Exercise: Please repeat each entry. Match every word exactly.

Input data:
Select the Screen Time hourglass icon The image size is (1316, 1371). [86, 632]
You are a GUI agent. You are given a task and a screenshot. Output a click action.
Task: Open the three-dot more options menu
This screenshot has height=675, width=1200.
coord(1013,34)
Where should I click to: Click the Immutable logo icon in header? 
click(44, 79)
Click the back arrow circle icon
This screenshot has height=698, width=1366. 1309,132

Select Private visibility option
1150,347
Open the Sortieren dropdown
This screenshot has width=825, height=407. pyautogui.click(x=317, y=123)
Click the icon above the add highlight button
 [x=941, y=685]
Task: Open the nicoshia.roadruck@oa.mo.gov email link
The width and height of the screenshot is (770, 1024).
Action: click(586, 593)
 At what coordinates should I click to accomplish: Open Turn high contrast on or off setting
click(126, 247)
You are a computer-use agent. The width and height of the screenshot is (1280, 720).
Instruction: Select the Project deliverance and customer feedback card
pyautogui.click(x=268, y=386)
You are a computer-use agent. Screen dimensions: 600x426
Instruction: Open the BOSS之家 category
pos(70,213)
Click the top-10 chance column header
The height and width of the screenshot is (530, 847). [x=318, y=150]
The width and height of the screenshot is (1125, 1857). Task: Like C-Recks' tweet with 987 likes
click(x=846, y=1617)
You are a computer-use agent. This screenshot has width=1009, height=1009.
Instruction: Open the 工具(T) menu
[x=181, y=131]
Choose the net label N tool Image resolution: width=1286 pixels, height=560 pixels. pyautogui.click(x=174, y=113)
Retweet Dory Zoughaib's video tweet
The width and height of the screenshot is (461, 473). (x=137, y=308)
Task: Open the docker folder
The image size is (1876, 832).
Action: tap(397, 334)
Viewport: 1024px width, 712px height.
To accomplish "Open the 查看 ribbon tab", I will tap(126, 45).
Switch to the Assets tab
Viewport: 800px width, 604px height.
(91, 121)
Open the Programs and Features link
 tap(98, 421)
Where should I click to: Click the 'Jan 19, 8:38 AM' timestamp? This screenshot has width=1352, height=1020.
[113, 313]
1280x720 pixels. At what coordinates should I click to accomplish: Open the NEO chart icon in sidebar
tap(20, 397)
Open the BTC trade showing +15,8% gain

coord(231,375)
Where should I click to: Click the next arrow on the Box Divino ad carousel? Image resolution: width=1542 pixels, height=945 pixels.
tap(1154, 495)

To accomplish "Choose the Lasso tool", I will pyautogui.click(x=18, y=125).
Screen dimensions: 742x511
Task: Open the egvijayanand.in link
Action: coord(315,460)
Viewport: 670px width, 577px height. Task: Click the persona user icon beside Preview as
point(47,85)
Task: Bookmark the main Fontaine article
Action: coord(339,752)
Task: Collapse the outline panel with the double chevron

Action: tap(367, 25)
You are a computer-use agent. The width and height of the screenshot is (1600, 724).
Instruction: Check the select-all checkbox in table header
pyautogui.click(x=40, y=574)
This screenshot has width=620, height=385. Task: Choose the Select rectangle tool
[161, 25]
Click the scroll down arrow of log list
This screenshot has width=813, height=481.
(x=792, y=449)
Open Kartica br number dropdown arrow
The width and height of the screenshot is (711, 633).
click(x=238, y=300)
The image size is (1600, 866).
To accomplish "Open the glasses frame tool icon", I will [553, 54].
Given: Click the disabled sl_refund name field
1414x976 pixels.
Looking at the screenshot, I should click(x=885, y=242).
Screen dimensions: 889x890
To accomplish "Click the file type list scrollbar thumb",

Exercise response:
Select the Screen Time hourglass icon The image size is (1316, 1371). [86, 632]
You are a GUI agent. You are given a task and a screenshot. Output a click action.
Task: Open the three-dot more options menu
This screenshot has height=675, width=1200.
coord(1013,34)
Where should I click to: Click the Immutable logo icon in header? 
click(44, 79)
Click the back arrow circle icon
This screenshot has height=698, width=1366. 1309,132

Select Private visibility option
1150,347
Open the Sortieren dropdown
This screenshot has width=825, height=407. pyautogui.click(x=317, y=123)
Click the icon above the add highlight button
 [x=941, y=685]
Task: Open the nicoshia.roadruck@oa.mo.gov email link
The width and height of the screenshot is (770, 1024).
Action: click(586, 593)
 At what coordinates should I click to accomplish: Open Turn high contrast on or off setting
click(126, 247)
You are a computer-use agent. The width and height of the screenshot is (1280, 720).
Instruction: Select the Project deliverance and customer feedback card
pyautogui.click(x=268, y=386)
You are a computer-use agent. Screen dimensions: 600x426
Instruction: Open the BOSS之家 category
pos(70,213)
Click the top-10 chance column header
The height and width of the screenshot is (530, 847). [x=318, y=150]
The width and height of the screenshot is (1125, 1857). Task: Like C-Recks' tweet with 987 likes
click(x=846, y=1617)
You are a computer-use agent. This screenshot has width=1009, height=1009.
Instruction: Open the 工具(T) menu
[x=181, y=131]
Choose the net label N tool Image resolution: width=1286 pixels, height=560 pixels. pyautogui.click(x=174, y=113)
Retweet Dory Zoughaib's video tweet
The width and height of the screenshot is (461, 473). (x=137, y=308)
Task: Open the docker folder
The image size is (1876, 832).
Action: tap(397, 334)
Viewport: 1024px width, 712px height.
To accomplish "Open the 查看 ribbon tab", I will tap(126, 45).
Switch to the Assets tab
Viewport: 800px width, 604px height.
(91, 121)
Open the Programs and Features link
 tap(98, 421)
Where should I click to: Click the 'Jan 19, 8:38 AM' timestamp? This screenshot has width=1352, height=1020.
[113, 313]
1280x720 pixels. At what coordinates should I click to accomplish: Open the NEO chart icon in sidebar
tap(20, 397)
Open the BTC trade showing +15,8% gain

coord(231,375)
Where should I click to: Click the next arrow on the Box Divino ad carousel? Image resolution: width=1542 pixels, height=945 pixels.
tap(1154, 495)

To accomplish "Choose the Lasso tool", I will pyautogui.click(x=18, y=125).
Screen dimensions: 742x511
Task: Open the egvijayanand.in link
Action: coord(315,460)
Viewport: 670px width, 577px height. Task: Click the persona user icon beside Preview as
point(47,85)
Task: Bookmark the main Fontaine article
Action: coord(339,752)
Task: Collapse the outline panel with the double chevron

Action: tap(367, 25)
You are a computer-use agent. The width and height of the screenshot is (1600, 724).
Instruction: Check the select-all checkbox in table header
pyautogui.click(x=40, y=574)
This screenshot has width=620, height=385. Task: Choose the Select rectangle tool
[161, 25]
Click the scroll down arrow of log list
This screenshot has width=813, height=481.
(x=792, y=449)
Open Kartica br number dropdown arrow
The width and height of the screenshot is (711, 633).
click(x=238, y=300)
The image size is (1600, 866).
To accomplish "Open the glasses frame tool icon", I will [553, 54].
Given: Click the disabled sl_refund name field
1414x976 pixels.
Looking at the screenshot, I should click(x=885, y=242).
Screen dimensions: 889x890
To accomplish "Click the file type list scrollbar thumb",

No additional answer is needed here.